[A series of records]
___
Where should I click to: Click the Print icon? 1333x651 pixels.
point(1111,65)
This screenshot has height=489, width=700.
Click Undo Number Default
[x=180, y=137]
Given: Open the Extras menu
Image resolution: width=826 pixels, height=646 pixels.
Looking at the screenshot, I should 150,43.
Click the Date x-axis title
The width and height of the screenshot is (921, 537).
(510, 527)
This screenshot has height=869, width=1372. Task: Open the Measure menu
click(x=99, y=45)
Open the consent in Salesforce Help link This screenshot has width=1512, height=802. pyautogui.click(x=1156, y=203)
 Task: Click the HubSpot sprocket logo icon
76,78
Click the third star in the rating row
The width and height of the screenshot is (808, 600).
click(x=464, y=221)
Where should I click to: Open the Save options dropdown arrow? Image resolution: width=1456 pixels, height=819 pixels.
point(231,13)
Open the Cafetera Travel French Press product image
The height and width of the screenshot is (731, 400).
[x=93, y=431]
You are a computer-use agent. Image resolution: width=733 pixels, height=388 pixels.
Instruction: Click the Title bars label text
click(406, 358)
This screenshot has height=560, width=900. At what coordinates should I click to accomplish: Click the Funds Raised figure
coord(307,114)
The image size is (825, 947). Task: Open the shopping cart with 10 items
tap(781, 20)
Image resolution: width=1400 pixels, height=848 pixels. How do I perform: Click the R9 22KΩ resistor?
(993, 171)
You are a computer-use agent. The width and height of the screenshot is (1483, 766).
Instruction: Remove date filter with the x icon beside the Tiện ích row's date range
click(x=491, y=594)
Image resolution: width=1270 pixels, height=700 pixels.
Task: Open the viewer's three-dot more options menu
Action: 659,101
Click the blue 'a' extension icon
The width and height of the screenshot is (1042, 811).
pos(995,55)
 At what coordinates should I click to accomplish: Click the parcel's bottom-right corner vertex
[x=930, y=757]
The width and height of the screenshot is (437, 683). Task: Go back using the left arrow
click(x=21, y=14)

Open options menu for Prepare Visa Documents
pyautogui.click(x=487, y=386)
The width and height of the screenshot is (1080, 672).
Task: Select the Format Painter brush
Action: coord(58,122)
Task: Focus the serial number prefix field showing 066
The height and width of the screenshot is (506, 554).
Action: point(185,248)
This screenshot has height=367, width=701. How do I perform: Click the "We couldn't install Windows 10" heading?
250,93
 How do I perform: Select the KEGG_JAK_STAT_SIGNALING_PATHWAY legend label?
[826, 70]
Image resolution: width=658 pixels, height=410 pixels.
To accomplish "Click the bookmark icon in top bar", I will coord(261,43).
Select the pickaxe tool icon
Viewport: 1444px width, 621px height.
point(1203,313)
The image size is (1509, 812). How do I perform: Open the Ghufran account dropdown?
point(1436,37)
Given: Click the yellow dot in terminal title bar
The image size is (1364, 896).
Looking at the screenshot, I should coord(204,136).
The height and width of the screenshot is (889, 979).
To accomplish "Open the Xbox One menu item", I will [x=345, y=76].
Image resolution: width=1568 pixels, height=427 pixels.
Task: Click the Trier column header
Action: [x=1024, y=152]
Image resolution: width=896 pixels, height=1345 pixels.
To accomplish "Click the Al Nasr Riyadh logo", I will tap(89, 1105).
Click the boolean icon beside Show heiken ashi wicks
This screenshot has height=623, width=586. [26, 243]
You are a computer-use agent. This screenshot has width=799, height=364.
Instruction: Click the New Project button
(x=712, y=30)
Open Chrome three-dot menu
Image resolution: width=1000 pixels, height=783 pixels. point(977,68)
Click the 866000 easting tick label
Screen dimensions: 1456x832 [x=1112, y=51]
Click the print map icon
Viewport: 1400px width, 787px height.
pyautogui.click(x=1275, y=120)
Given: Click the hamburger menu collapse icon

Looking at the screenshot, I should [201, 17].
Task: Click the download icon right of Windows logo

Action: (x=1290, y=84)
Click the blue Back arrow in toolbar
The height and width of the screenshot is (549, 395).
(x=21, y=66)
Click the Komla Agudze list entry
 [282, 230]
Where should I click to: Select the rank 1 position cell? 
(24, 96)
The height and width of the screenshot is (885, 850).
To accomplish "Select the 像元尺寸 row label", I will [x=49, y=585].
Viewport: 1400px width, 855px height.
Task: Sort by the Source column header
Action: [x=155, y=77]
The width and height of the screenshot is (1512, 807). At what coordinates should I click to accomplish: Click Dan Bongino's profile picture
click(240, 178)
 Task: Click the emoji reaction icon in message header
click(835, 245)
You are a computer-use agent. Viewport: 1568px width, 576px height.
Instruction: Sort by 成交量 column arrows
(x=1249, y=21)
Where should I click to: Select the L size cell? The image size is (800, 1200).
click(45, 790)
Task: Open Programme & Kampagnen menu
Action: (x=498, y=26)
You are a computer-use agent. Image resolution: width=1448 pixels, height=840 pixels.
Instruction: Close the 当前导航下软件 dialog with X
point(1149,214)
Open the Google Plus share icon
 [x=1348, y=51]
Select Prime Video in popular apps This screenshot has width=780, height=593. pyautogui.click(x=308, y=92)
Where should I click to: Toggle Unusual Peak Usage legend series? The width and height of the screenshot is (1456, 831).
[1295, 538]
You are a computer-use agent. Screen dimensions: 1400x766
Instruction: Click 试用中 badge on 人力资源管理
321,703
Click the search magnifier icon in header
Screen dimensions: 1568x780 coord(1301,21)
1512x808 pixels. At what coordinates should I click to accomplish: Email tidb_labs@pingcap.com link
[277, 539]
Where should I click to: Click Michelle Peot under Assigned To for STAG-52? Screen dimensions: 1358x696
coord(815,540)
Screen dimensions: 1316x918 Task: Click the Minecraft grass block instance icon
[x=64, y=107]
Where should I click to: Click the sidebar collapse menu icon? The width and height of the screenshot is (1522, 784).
___
**What you need to do:**
Update the records by replacing each "Where should I click to" with "Which spot should I click to" and leaving everything else unchanged.

**Response to this task:**
Which spot should I click to: Click the Print icon? 1333x651 pixels.
point(1111,65)
This screenshot has height=489, width=700.
Click Undo Number Default
[x=180, y=137]
Given: Open the Extras menu
Image resolution: width=826 pixels, height=646 pixels.
Looking at the screenshot, I should 150,43.
Click the Date x-axis title
The width and height of the screenshot is (921, 537).
(510, 527)
This screenshot has height=869, width=1372. Task: Open the Measure menu
click(x=99, y=45)
Open the consent in Salesforce Help link This screenshot has width=1512, height=802. pyautogui.click(x=1156, y=203)
 Task: Click the HubSpot sprocket logo icon
76,78
Click the third star in the rating row
The width and height of the screenshot is (808, 600).
click(x=464, y=221)
Which spot should I click to: Open the Save options dropdown arrow? Image resolution: width=1456 pixels, height=819 pixels.
point(231,13)
Open the Cafetera Travel French Press product image
The height and width of the screenshot is (731, 400).
[x=93, y=431]
You are a computer-use agent. Image resolution: width=733 pixels, height=388 pixels.
Instruction: Click the Title bars label text
click(406, 358)
This screenshot has height=560, width=900. At what coordinates should I click to accomplish: Click the Funds Raised figure
coord(307,114)
The image size is (825, 947). Task: Open the shopping cart with 10 items
tap(781, 20)
Image resolution: width=1400 pixels, height=848 pixels. How do I perform: Click the R9 22KΩ resistor?
(993, 171)
You are a computer-use agent. The width and height of the screenshot is (1483, 766).
Instruction: Remove date filter with the x icon beside the Tiện ích row's date range
click(x=491, y=594)
Image resolution: width=1270 pixels, height=700 pixels.
Task: Open the viewer's three-dot more options menu
Action: 659,101
Click the blue 'a' extension icon
The width and height of the screenshot is (1042, 811).
pos(995,55)
 At what coordinates should I click to accomplish: Click the parcel's bottom-right corner vertex
[x=930, y=757]
The width and height of the screenshot is (437, 683). Task: Go back using the left arrow
click(x=21, y=14)

Open options menu for Prepare Visa Documents
pyautogui.click(x=487, y=386)
The width and height of the screenshot is (1080, 672).
Task: Select the Format Painter brush
Action: coord(58,122)
Task: Focus the serial number prefix field showing 066
The height and width of the screenshot is (506, 554).
Action: point(185,248)
This screenshot has height=367, width=701. How do I perform: Click the "We couldn't install Windows 10" heading?
250,93
 How do I perform: Select the KEGG_JAK_STAT_SIGNALING_PATHWAY legend label?
[826, 70]
Image resolution: width=658 pixels, height=410 pixels.
To accomplish "Click the bookmark icon in top bar", I will coord(261,43).
Select the pickaxe tool icon
Viewport: 1444px width, 621px height.
point(1203,313)
The image size is (1509, 812). How do I perform: Open the Ghufran account dropdown?
point(1436,37)
Given: Click the yellow dot in terminal title bar
The image size is (1364, 896).
Looking at the screenshot, I should coord(204,136).
The height and width of the screenshot is (889, 979).
To accomplish "Open the Xbox One menu item", I will [x=345, y=76].
Image resolution: width=1568 pixels, height=427 pixels.
Task: Click the Trier column header
Action: [x=1024, y=152]
Image resolution: width=896 pixels, height=1345 pixels.
To accomplish "Click the Al Nasr Riyadh logo", I will tap(89, 1105).
Click the boolean icon beside Show heiken ashi wicks
This screenshot has height=623, width=586. [26, 243]
You are a computer-use agent. This screenshot has width=799, height=364.
Instruction: Click the New Project button
(x=712, y=30)
Open Chrome three-dot menu
Image resolution: width=1000 pixels, height=783 pixels. point(977,68)
Click the 866000 easting tick label
Screen dimensions: 1456x832 [x=1112, y=51]
Click the print map icon
Viewport: 1400px width, 787px height.
pyautogui.click(x=1275, y=120)
Given: Click the hamburger menu collapse icon

Looking at the screenshot, I should [201, 17].
Task: Click the download icon right of Windows logo

Action: (x=1290, y=84)
Click the blue Back arrow in toolbar
The height and width of the screenshot is (549, 395).
(x=21, y=66)
Click the Komla Agudze list entry
 [282, 230]
Which spot should I click to: Select the rank 1 position cell? 
(24, 96)
The height and width of the screenshot is (885, 850).
To accomplish "Select the 像元尺寸 row label", I will [x=49, y=585].
Viewport: 1400px width, 855px height.
Task: Sort by the Source column header
Action: [x=155, y=77]
The width and height of the screenshot is (1512, 807). At what coordinates should I click to accomplish: Click Dan Bongino's profile picture
click(240, 178)
 Task: Click the emoji reaction icon in message header
click(835, 245)
You are a computer-use agent. Viewport: 1568px width, 576px height.
Instruction: Sort by 成交量 column arrows
(x=1249, y=21)
Which spot should I click to: Select the L size cell? The image size is (800, 1200).
click(45, 790)
Task: Open Programme & Kampagnen menu
Action: (x=498, y=26)
You are a computer-use agent. Image resolution: width=1448 pixels, height=840 pixels.
Instruction: Close the 当前导航下软件 dialog with X
point(1149,214)
Open the Google Plus share icon
 [x=1348, y=51]
Select Prime Video in popular apps This screenshot has width=780, height=593. pyautogui.click(x=308, y=92)
Which spot should I click to: Toggle Unusual Peak Usage legend series? The width and height of the screenshot is (1456, 831).
[1295, 538]
You are a computer-use agent. Screen dimensions: 1400x766
Instruction: Click 试用中 badge on 人力资源管理
321,703
Click the search magnifier icon in header
Screen dimensions: 1568x780 coord(1301,21)
1512x808 pixels. At what coordinates should I click to accomplish: Email tidb_labs@pingcap.com link
[277, 539]
Which spot should I click to: Click Michelle Peot under Assigned To for STAG-52? Screen dimensions: 1358x696
coord(815,540)
Screen dimensions: 1316x918 Task: Click the Minecraft grass block instance icon
[x=64, y=107]
Which spot should I click to: Click the sidebar collapse menu icon? The width and height of the screenshot is (1522, 784).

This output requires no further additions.